Plastic pollution is an unparalleled issue that has been having disastrous consequences on a multitude of ecosystems.
Every year, 10 million tons of plastic are dumped in our oceans; that represents the equivalent of more than one truckload every minute. If current production and waste management trends continue, roughly 12 billion tons of plastic waste will end up in landfills and in naturals environments by 2050; If we consider that the Empire State Building weighs 1,5 million tons, that’s the equivalent of 8,000 Empire State Buildings.
Research suggests that the total economic damage to the world’s marine ecosystem caused by plastic amounts to at least $13 billion every year. Another study highlights that because only 14% of plastic packaging is recycled, the sum of USD 80-120 billion gets lost in the economy every year.

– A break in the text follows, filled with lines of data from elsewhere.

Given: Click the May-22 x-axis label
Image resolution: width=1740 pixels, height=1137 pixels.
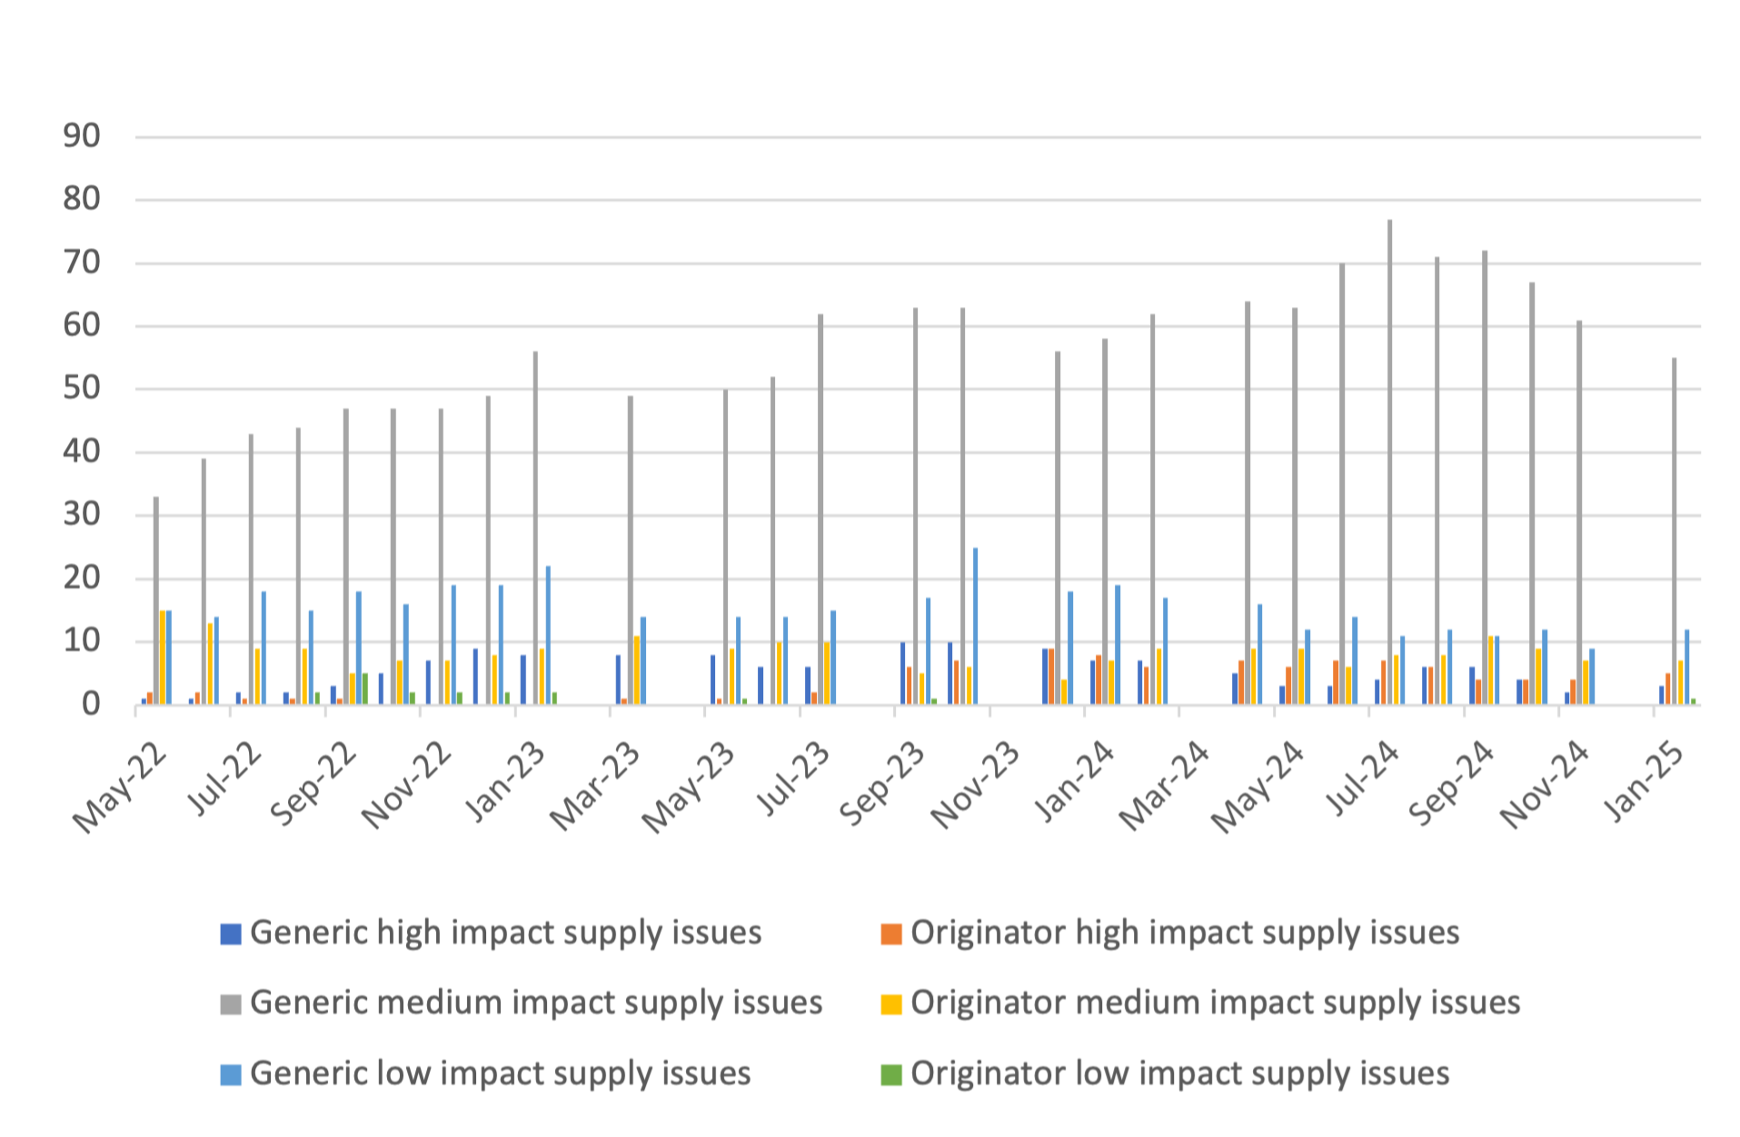Looking at the screenshot, I should 120,786.
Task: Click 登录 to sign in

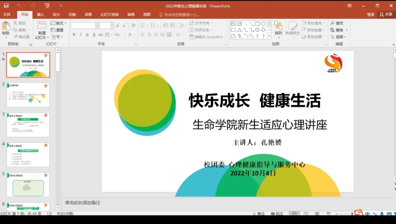Action: pyautogui.click(x=371, y=15)
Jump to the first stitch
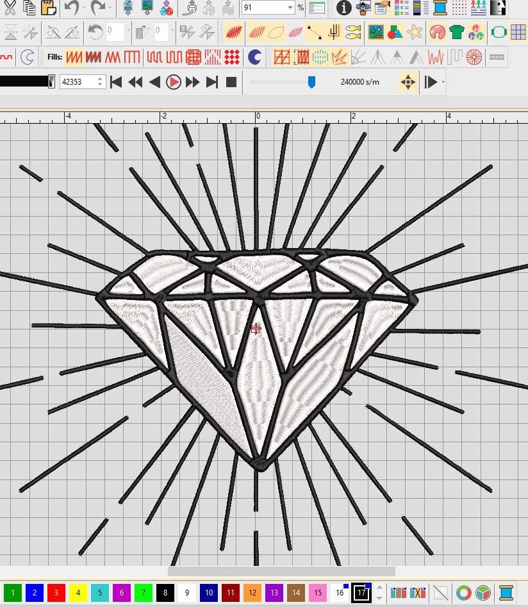Viewport: 528px width, 607px height. [116, 82]
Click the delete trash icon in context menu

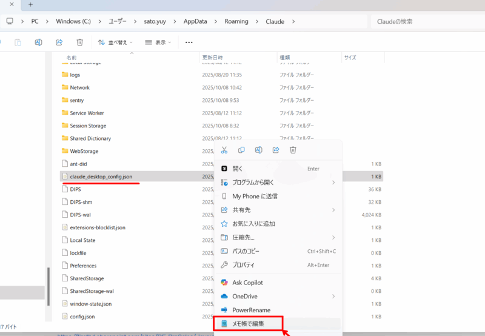[x=293, y=150]
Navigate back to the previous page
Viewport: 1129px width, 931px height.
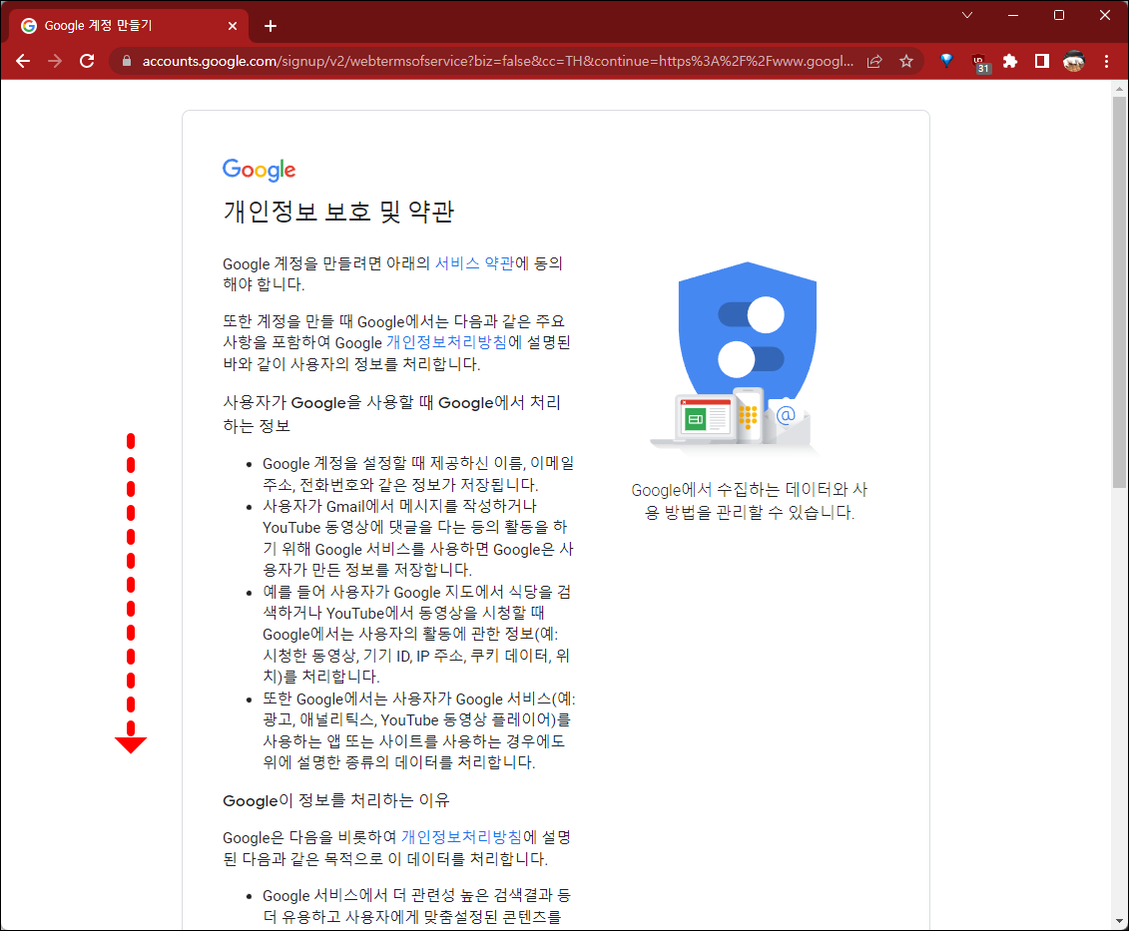coord(23,61)
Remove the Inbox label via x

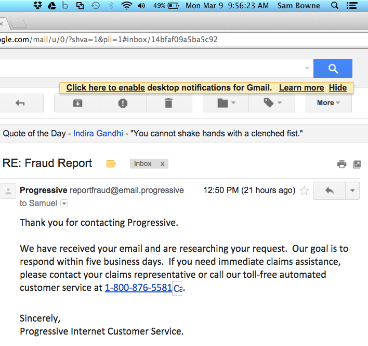click(x=162, y=164)
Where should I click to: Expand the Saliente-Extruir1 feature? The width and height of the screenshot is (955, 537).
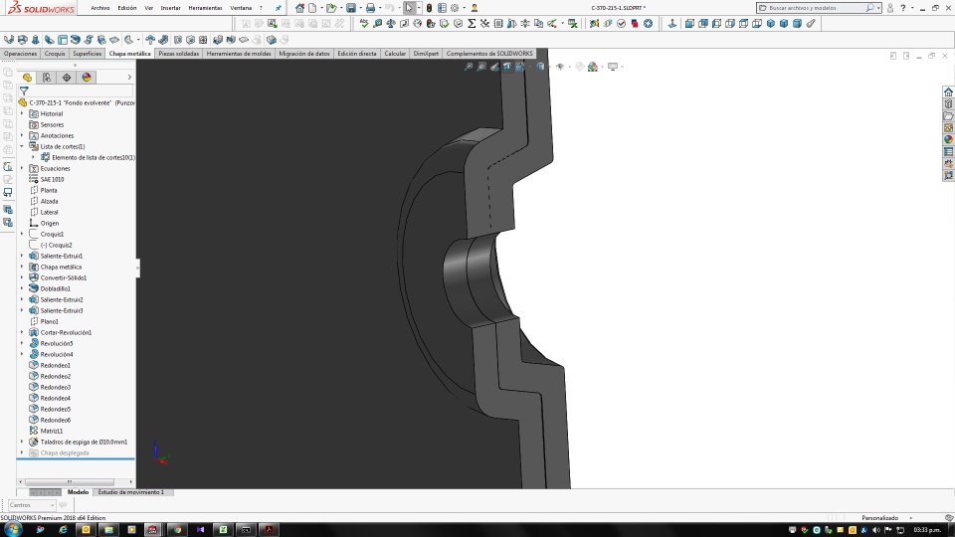click(22, 256)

The plastics economy is unequivocally broken. While the demand for plastic consumption is expected to double in the next two decades, solutions are urgently needed.
In addition to damaging the economy and causing the depletion of fossil resources, plastic pollution has been having disastrous consequences on marine life.
At the current rate, it is to be expected that the oceans will contain more plastic by weigh than fish by 2050 according to the Ellen MacArthur Foundation’s 2016 report.
Millions of animals are killed by plastics every year. Over 800 species including endangered ones have been impacted by plastic pollution; 40% of marine mammals and 44% of seabird species are affected by marine debris ingestion. An estimate of 1 million sea birds dies as a result of plastic ingestion every year.
Distressingly, most of the deaths to animals are caused by entanglement or starvation. Seals, whales, turtles, and other animals are strangled by abandoned fishing gear or discarded six-pack rings.
The linear plastic system has engendered appalling repercussions on marine ecosystems.
A linear economy is a system that draws from the Earth’s limited resources to make products that are discarded after use and become obsolete. Most of those products, such as packaging, have a very short lifespan, they are seldom reused or given a second life, and often produce toxic waste.
An average of 54,9 million plastic bottles are sold every hour; this quantity would exceed the height of Rio de Janeiro’s O Cristo Redentor statue.
And in 2016, for example, 480 billion plastic bottles were sold. From those, only 7% were turned into new bottles.
This still very much dominant linear economic system has led to disastrous environmental consequences that urgently need to be addressed in order to avoid reaching a point of no return. Or as Ellen MacArthur says: "The linear 'Take-Make-Dispose' system is deeply flawed."